> **Your goal**
List every line of the records below that contains the string "size", matching case exactly.

> **Data extract**

• • • • •

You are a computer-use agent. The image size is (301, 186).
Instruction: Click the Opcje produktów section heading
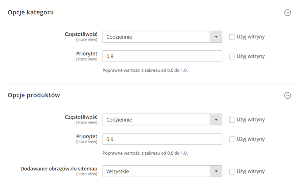click(x=34, y=95)
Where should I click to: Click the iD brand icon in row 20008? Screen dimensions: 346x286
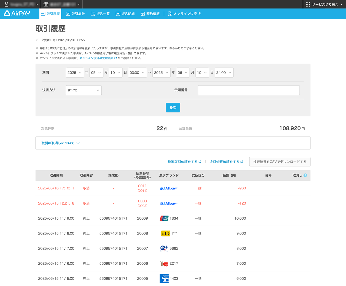[165, 233]
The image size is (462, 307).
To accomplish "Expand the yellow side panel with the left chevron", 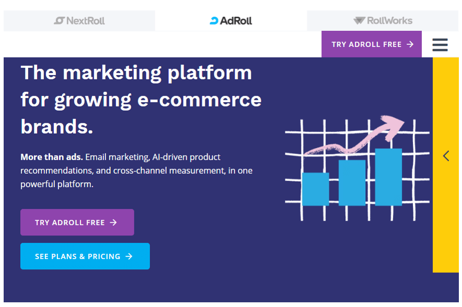I will [x=446, y=156].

• • • • •

> **Answer to this task**
You are a computer-use agent. The image size is (301, 186).
The image size is (462, 307).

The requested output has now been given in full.